── SOURCE DOCUMENT ──

Management will also refer to non-GAAP measures, including adjusted EBITDA. Reconciliations to the nearest GAAP measures can be found at the end of our Q4 press release. Construction Partners assumes no obligation to publicly update or revise any forward-looking statements.
And now, I would like to turn the call over to Construction Partners President and CEO, Mr. Charles Owens. Charles?
Thank you, Rick. And good morning, everyone. I'd like to thank you for joining us today on our conference call. I'm on the line here today with several members of our senior management team, including Ned Fleming, our Executive Chairman of the Board; and Alan Palmer, our Chief Financial Officer.
In my opening remarks today, I will provide comments about our fiscal 2018 and again, review our strategy. I will then turn the call over to Ned for a few additional comments. Finally, Alan will review our fourth quarter and fiscal year financial results and discuss our outlook for 2019.
We are extremely pleased with our first year performance, as a publicly traded company, meeting our outlook expectations for the year and achieving record annual revenue, net income and adjusted EBITDA results. In our fiscal year, we added $51 million of revenue attributable to acquisitions and greenfield expansions that, combined with organic growth, led to 20% revenue growth on a consolidated basis.
Demand for our services remains very high in our 30 distinct market, supported by increased funding for roadways, repairs, maintenance projects, where we remain well positioned for continued growth in the 5 Southeastern states in which we operate.
Our team achieved record annual revenue net income and adjusted EBITDA results despite weather-related delays in the fourth quarter that prevented the completion of certain projects. The revenue from those projects is not lost, it is pushed forward to be completed at a later time.
I'd like to again, review our strategy and point out some specifics about how our strategy and operating model are different, especially compared to other publicly traded companies in the several infrastructures phase.
A key point to realize about CPI is that our work and the bulk of our revenue comes from public projects that are primarily reoccurring maintenance projects made in our 30 distinct markets.
We do work 12 months a year in the Southeastern markets. Our company is also vertically integrated, which provides an advantage in the local markets where we compete. We are vertically integrated on the aggregates. Approximately 30% is internally sourced in the production of hot mix asphalt.
We are also vertically integrated on the service side, with our ability to self perform other phases of work, including clearing, grading, roadway-based storm drain, concrete structures and other miscellaneous items.

───
── MATERIAL FOR THIS EXERCISE ──

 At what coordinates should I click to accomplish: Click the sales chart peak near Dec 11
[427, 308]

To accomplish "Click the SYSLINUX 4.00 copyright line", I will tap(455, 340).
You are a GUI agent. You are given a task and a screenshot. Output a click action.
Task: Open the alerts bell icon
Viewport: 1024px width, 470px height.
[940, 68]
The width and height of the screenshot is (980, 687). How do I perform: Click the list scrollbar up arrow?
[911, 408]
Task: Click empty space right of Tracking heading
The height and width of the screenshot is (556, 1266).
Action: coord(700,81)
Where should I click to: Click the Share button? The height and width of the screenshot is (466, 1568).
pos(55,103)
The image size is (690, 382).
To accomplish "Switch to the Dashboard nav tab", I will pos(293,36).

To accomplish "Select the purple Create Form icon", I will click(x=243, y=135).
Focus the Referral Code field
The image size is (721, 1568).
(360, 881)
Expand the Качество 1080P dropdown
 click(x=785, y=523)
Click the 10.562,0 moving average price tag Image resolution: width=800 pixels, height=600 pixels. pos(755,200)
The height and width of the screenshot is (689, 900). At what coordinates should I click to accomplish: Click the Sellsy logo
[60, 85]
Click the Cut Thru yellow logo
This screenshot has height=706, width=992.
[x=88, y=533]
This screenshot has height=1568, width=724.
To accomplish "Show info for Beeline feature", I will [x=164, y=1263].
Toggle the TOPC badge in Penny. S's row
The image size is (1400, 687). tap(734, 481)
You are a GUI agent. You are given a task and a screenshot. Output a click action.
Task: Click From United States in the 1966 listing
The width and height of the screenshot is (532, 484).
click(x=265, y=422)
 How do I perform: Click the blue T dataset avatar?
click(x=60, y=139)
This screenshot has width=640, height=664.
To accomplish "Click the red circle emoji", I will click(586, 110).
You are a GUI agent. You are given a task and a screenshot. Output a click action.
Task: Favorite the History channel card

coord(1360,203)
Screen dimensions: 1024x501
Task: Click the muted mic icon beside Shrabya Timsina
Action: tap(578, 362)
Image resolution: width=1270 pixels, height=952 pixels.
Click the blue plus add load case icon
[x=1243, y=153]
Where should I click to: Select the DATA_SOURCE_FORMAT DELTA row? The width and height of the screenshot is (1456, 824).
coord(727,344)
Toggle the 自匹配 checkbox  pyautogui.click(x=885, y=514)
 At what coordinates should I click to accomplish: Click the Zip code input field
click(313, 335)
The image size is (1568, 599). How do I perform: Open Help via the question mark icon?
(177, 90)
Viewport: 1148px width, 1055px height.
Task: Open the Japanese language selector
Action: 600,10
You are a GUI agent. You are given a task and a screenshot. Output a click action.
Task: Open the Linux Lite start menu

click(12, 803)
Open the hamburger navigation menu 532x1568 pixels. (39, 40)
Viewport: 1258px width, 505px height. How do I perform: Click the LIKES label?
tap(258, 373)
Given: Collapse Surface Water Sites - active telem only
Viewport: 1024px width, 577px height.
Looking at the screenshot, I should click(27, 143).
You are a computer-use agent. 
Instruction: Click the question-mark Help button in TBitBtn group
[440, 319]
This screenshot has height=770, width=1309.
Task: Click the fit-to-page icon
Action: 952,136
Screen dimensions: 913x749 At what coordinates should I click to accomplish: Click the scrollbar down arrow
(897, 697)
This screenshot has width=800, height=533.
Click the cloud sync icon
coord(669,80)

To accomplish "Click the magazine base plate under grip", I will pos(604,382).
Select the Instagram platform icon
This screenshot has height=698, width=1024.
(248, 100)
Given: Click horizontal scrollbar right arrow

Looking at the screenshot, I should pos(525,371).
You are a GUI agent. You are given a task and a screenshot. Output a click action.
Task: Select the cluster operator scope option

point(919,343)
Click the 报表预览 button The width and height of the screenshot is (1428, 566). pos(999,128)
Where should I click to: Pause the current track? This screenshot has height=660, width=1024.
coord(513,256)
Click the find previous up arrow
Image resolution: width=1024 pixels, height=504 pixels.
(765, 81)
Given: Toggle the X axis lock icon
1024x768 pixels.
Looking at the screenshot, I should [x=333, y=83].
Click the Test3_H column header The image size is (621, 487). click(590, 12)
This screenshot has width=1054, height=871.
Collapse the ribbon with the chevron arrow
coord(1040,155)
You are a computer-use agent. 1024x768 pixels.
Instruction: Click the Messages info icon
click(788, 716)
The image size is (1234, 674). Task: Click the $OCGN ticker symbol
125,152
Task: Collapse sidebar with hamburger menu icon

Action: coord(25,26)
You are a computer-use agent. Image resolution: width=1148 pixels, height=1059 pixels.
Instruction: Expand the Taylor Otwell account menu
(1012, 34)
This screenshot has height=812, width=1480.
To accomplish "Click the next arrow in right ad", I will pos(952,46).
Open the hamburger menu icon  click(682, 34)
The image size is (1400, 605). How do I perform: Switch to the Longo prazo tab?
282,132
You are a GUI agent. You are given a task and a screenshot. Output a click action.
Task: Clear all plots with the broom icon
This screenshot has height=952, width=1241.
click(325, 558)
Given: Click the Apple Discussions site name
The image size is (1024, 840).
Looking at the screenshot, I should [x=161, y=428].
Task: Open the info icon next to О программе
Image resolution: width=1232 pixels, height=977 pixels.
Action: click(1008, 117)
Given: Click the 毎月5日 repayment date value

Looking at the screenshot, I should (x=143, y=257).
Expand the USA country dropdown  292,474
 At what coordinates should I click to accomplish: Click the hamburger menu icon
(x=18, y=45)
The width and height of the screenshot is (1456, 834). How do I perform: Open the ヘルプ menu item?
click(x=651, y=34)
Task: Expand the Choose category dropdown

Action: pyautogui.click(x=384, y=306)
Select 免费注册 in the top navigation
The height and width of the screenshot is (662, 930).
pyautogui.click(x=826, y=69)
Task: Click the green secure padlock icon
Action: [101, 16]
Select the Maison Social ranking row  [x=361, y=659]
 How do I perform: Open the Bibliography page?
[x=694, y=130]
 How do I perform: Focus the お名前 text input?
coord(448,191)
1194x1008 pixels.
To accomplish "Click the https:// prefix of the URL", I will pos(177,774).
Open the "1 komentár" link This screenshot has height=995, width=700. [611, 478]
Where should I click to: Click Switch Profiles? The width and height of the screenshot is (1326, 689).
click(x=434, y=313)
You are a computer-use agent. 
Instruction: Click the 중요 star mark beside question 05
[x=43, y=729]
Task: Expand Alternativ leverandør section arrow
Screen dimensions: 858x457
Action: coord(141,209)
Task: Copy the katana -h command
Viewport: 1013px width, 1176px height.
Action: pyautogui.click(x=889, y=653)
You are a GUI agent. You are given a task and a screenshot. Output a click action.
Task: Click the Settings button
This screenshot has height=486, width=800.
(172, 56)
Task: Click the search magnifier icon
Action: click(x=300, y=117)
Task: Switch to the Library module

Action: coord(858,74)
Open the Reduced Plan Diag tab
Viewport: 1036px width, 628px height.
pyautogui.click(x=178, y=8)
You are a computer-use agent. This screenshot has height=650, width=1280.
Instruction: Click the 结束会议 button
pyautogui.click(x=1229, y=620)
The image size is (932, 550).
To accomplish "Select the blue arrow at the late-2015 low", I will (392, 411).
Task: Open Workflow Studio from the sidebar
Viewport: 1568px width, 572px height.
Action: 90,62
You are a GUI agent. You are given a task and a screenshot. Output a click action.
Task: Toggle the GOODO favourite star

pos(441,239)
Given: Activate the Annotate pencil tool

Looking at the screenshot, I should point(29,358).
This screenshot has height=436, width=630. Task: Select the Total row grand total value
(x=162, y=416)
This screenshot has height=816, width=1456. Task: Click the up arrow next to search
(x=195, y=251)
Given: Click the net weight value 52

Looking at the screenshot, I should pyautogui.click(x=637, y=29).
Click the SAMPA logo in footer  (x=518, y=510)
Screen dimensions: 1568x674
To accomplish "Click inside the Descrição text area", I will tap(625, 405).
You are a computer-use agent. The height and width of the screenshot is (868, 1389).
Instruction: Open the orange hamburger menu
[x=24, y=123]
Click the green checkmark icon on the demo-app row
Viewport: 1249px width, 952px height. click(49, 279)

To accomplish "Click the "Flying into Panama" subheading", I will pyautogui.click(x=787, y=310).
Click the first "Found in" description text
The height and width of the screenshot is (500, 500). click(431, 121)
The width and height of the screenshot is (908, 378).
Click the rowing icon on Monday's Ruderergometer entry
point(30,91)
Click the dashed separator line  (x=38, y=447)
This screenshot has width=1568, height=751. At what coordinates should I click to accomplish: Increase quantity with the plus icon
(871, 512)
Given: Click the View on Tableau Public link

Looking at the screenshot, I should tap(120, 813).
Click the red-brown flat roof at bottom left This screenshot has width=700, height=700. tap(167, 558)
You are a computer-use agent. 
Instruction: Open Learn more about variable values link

───

» **TASK 1**: According to the earnings call transcript, how much revenue did Construction Partners add in its fiscal year from acquisitions and greenfield expansions?
» **TASK 2**: Could you reproduce the rows verbatim, from the first line of the rows through the line containing "[x=88, y=533]", with both of those lines included?

» **FINAL ANSWER 1**: $51 million

» **FINAL ANSWER 2**:
 At what coordinates should I click to accomplish: Click the sales chart peak near Dec 11
[427, 308]

To accomplish "Click the SYSLINUX 4.00 copyright line", I will tap(455, 340).
You are a GUI agent. You are given a task and a screenshot. Output a click action.
Task: Open the alerts bell icon
Viewport: 1024px width, 470px height.
[940, 68]
The width and height of the screenshot is (980, 687). How do I perform: Click the list scrollbar up arrow?
[911, 408]
Task: Click empty space right of Tracking heading
The height and width of the screenshot is (556, 1266).
Action: coord(700,81)
Where should I click to: Click the Share button? The height and width of the screenshot is (466, 1568).
pos(55,103)
The image size is (690, 382).
To accomplish "Switch to the Dashboard nav tab", I will pos(293,36).

To accomplish "Select the purple Create Form icon", I will click(x=243, y=135).
Focus the Referral Code field
The image size is (721, 1568).
(360, 881)
Expand the Качество 1080P dropdown
 click(x=785, y=523)
Click the 10.562,0 moving average price tag Image resolution: width=800 pixels, height=600 pixels. pos(755,200)
The height and width of the screenshot is (689, 900). At what coordinates should I click to accomplish: Click the Sellsy logo
[60, 85]
Click the Cut Thru yellow logo
This screenshot has height=706, width=992.
[x=88, y=533]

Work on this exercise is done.